__PAGINA__.
- - - - - - -
Cesare D’Onofrio è stato lo studioso del secolo scorso che ha più volte insistito nel riferire interamente la progettazione della Barcaccia a Pietro Bernini, a partire dal volume Le Fontane di Roma edito nel 1957. Le argomentazioni di D’Onofrio prendevano le mosse da una schematica affermazione di Giovanni Baglione, il quale asseriva che lo scultore fiorentino “alla piazza della Trinità de’ Monti, con bel capriccio, fece la fonte in forma di Barca, con Imprese del Papa”.
D’Onofrio trovò una conferma della sua ipotesi nella contabilità per la costruzione del manufatto (1627-29), pubblicata da Oskar Pollak sin dal 1909, che è vistata da Pietro Bernini in qualità di Architetto dell’Acqua Vergine, incarico affidatogli da Urbano VIII e assunto nel 1629 dal figlio subito dopo la sua morte. (2)

Tuttavia le due fondamentali biografie berniniane, sia quella data alle stampe nel 1682 da Filippo Baldinucci, ispirata prevalentemente alla documentazione e alle testimonianze messe a disposizione dalla famiglia del sommo artefice, in primo luogo dal primogenito monsignor Pietro Filippo, sia quella pubblicata dall’altro figlio Domenico Bernini (1713), ne riferiscono l’ideazione esclusivamente a Giovan Lorenzo, soffermandosi con dovizia di particolari sull’argomento e citando dichiarazioni dello stesso inventore. Effettivamente anche la prima pubblicazione che nomina la Barcaccia, il Ritratto di Roma moderna di Pompilio Totti (1638), parla di “vago disegno del cavalier Bernino”, con la conferma delle guide romane successive.
In ogni caso D’Onofrio, i cui meritori studi storici su Roma sono ben noti ai ricercatori, tende nei suoi scritti sull’argomento a radicalizzare le posizioni, come se padre e figlio fossero in opposizione o avessero attività completamente distinte. In realtà lavoravano nella stessa bottega al primo piano del Casino Bernini a Santa Maria Maggiore, collaboravano da sempre e vivevano assieme nell’appartamento al primo piano nel medesimo immobile. Solo nel 1629, dopo la morte del padre, Giovan Lorenzo andrà a risiedere temporaneamente a Santa Marta, presso San Pietro, portando con sé anche la madre e i fratelli.
- - - - - - -
__MATERIALE ESTRATTO__.
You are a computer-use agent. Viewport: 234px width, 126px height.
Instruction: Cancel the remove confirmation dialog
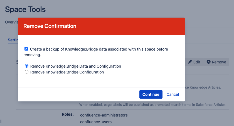pyautogui.click(x=173, y=94)
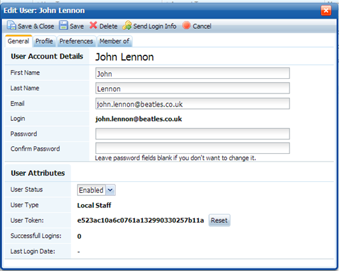Click the Password input field
Image resolution: width=339 pixels, height=271 pixels.
(192, 134)
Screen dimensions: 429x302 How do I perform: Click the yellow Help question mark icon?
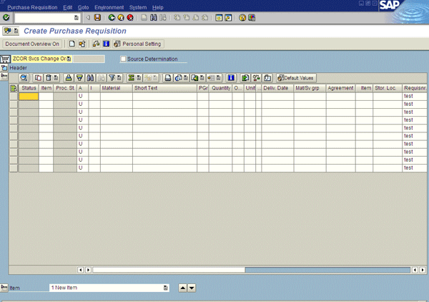[x=242, y=17]
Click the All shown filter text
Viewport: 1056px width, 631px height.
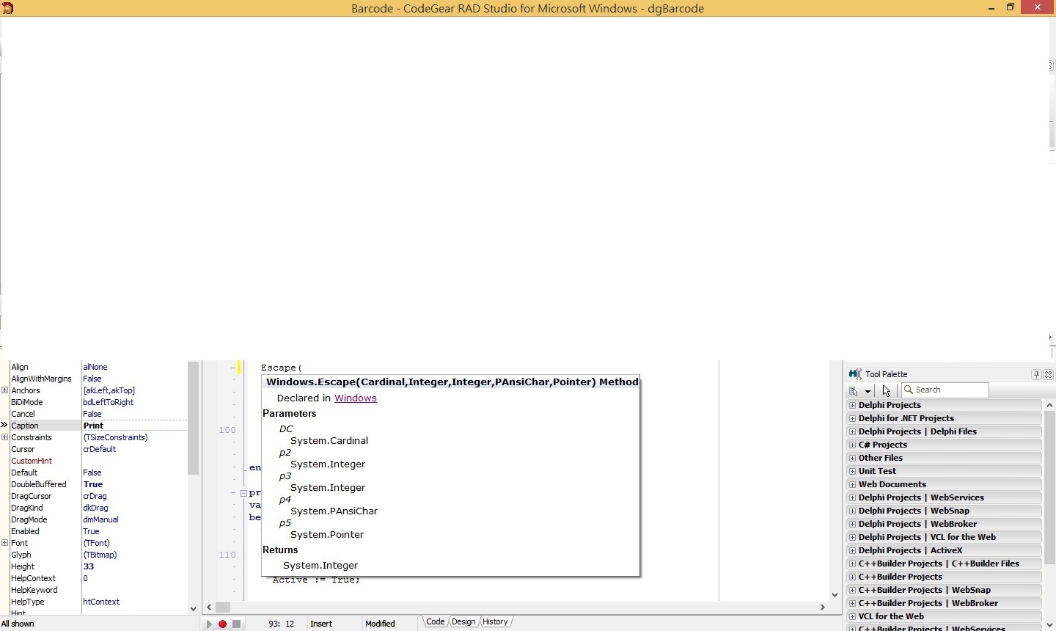point(18,624)
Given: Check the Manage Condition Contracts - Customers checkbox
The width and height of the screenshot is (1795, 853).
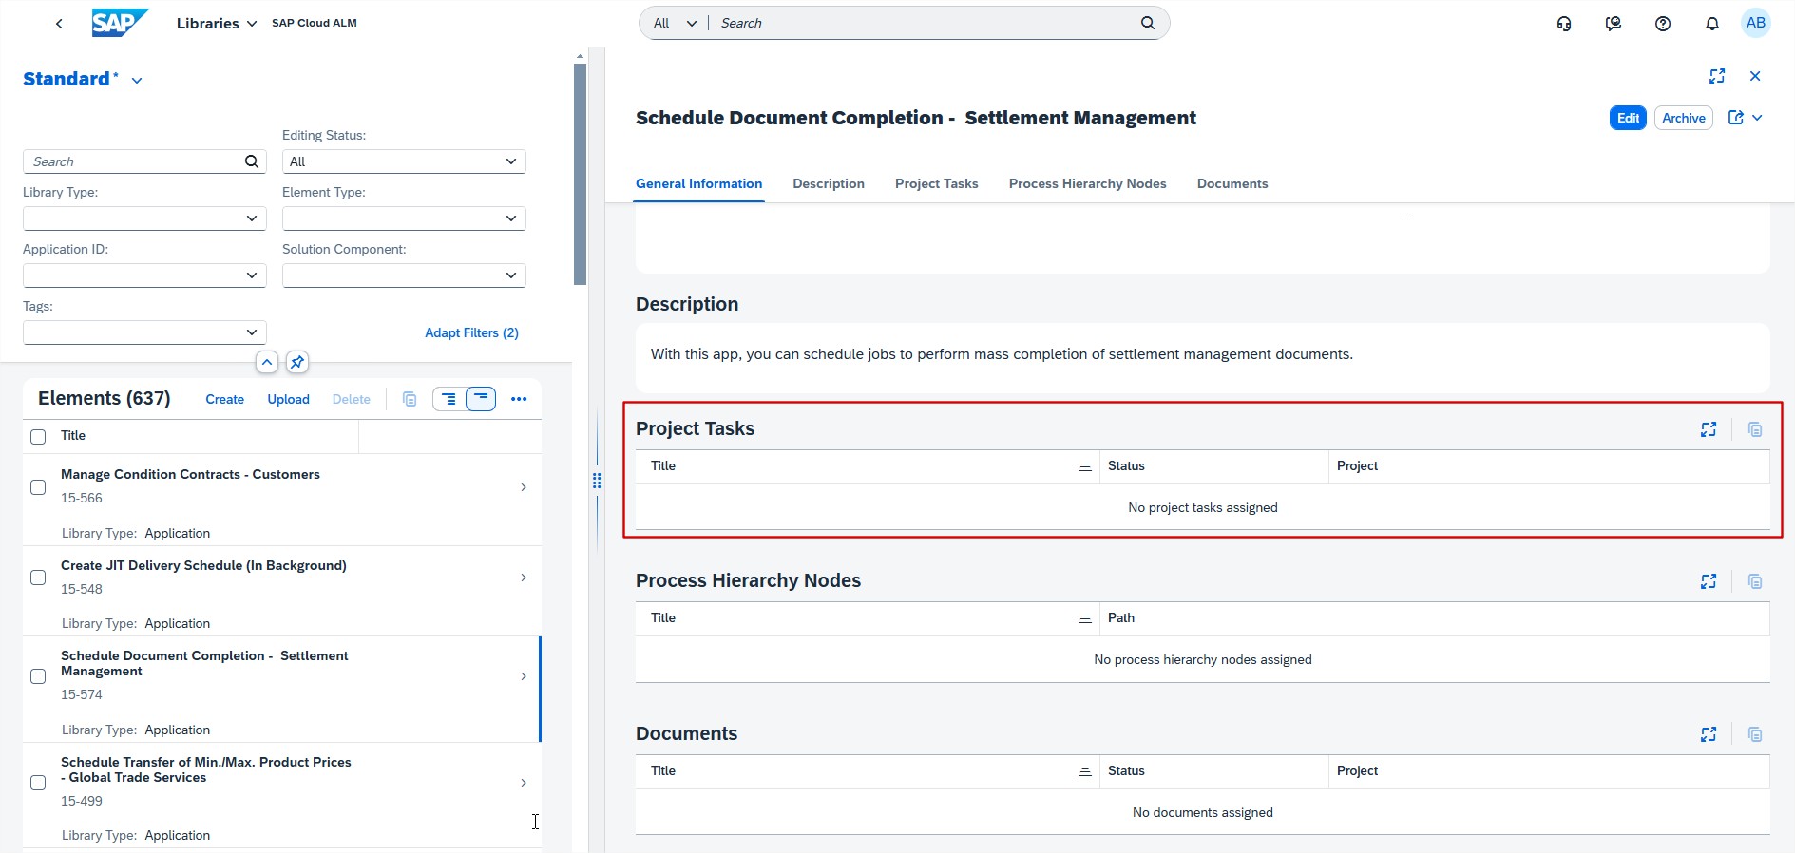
- - - - - - -
__CONSEGNA__. Secondo il testo sulla Barcaccia, qual è la prima pubblicazione che nomina la fontana? Il materiale non serve.

__RISULTATO DELL'ESERCIZIO__. Il Ritratto di Roma moderna di Pompilio Totti, del 1638.